=== Section Start ===
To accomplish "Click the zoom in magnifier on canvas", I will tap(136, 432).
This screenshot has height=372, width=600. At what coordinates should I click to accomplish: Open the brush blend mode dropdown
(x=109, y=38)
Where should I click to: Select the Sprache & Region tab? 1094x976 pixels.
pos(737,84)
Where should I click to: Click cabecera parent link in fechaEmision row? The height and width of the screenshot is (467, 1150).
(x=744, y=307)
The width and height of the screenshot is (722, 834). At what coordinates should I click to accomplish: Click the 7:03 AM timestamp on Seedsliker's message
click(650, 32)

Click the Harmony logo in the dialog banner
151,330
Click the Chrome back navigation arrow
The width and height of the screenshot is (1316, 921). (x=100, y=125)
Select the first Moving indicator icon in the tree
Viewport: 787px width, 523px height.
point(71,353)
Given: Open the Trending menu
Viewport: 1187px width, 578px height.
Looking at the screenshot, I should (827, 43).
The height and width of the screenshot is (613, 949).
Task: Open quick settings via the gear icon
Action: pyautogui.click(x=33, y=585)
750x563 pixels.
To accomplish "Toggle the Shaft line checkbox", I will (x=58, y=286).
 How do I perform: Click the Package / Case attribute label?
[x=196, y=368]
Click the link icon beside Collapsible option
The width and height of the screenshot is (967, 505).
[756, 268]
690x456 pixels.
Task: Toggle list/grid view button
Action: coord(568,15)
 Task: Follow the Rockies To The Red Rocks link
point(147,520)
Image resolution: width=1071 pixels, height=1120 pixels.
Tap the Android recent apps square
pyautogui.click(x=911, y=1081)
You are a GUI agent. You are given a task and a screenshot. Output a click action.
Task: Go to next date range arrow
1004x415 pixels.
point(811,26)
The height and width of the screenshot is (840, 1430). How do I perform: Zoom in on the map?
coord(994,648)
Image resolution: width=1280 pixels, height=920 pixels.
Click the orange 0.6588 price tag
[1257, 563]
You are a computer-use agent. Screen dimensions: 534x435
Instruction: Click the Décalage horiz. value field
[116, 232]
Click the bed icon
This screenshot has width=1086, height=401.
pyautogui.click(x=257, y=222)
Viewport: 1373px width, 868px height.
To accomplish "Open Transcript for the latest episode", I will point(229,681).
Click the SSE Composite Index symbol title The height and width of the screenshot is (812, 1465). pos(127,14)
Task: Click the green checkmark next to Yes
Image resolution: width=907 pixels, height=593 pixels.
=== Section End ===
Your task ::
In the entries above, find each line that includes the string "will" and copy it.

Written answer ::
To accomplish "Click the zoom in magnifier on canvas", I will tap(136, 432).
To accomplish "Toggle the Shaft line checkbox", I will (x=58, y=286).
To accomplish "Open Transcript for the latest episode", I will point(229,681).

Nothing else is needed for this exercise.